Her mother, Iquilla Degree, said she believes her daughter packed her school bag and put clothes in it.
Hamrick said, "She walks out of the house and heads down 18 South towards Shelby. Several people say that they see her. But no one stops to make sure she's OK. She runs off into the woods. And no one has seen her since."
When her parents realized their daughter was missing at 6:30 a.m. that morning, they and volunteers immediately began searching the neighborhood.
Within days, the search for Asha turned up candy wrappers and a hair bow in a nearby shed. The family identified the bow as hers. The close-knit community was stunned that something like this would happen.
Investigators found no blood, no signs of a struggle or a car accident. The case stalled for 18 months until Asha's book bag was found wrapped in trash bags 26 miles away.
"I freaked out," Iquilla Degree said. "Because to me it was that, the next thing they was going to tell me was that they had found her body."

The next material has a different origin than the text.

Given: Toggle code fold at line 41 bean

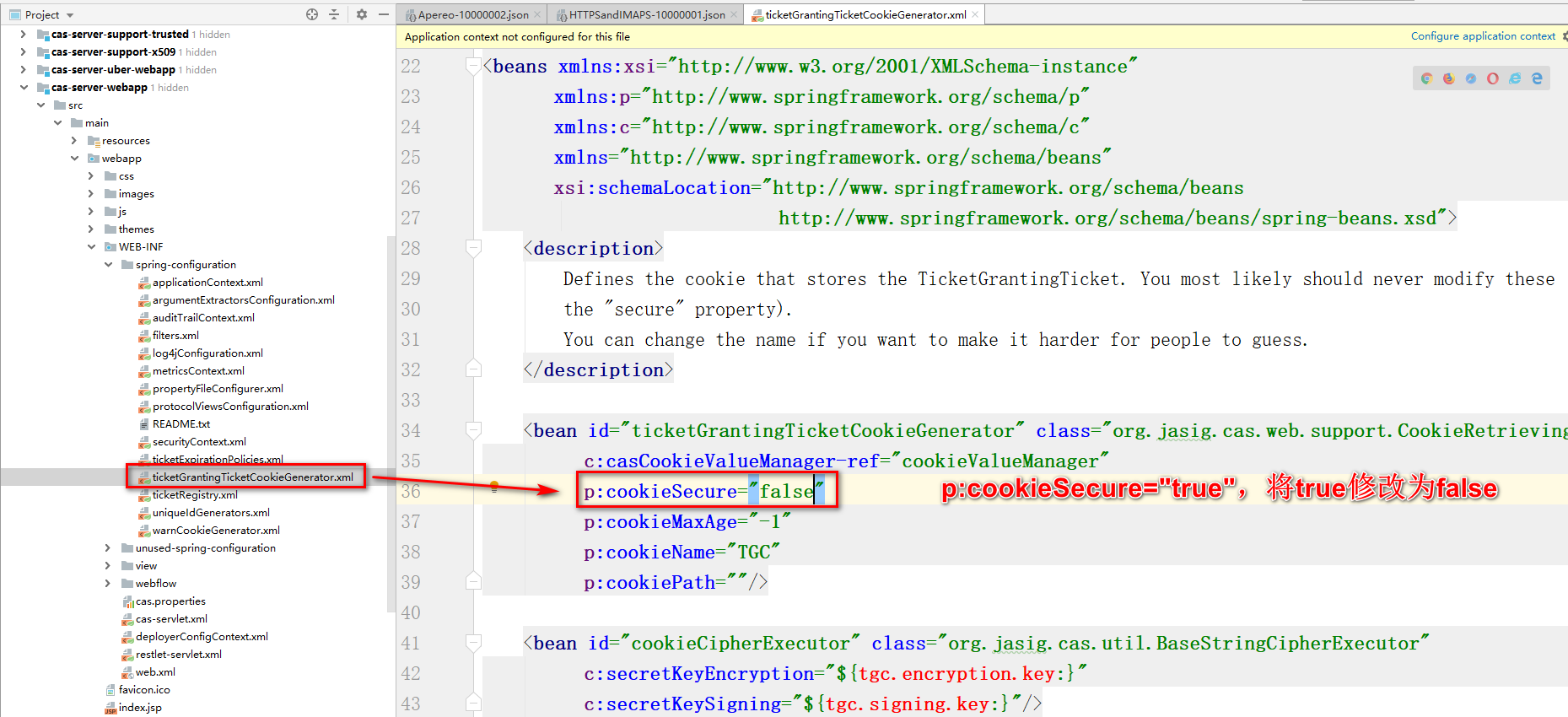Looking at the screenshot, I should coord(473,643).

Detective Still Processing Leads in Asha's Case; 'Someone Out There Knows Something'
There has been no other sign of Asha since. Her family doesn't know whether she's dead or alive or where she has been all these years. Her parents continue to live in the same house, in case she comes home.
"My heart won't let me move," her mother said. "I can just keep the hope that she's going to walk through the door one day.
"All we got is hope. And I just refuse to let anyone take that away from me."
Asha's parents said their little girl was quiet like her father and was good at sports, playing both basketball and baseball.
"She was a daddy's girl," Iquilla Degree said. "She would sit up under me and lay her head in my lap."
Her parents said she showed no signs of being so upset the night they last saw her that she would leave home.
"We thought everything was fine," her mother said. "Because she, when she was around us, she was laughing and talking."
Hamrick said police have continued to process new leads and phone calls on the case come in almost daily.
"Someone out there knows something," he said. "We just need that one piece that's going make the puzzle come together."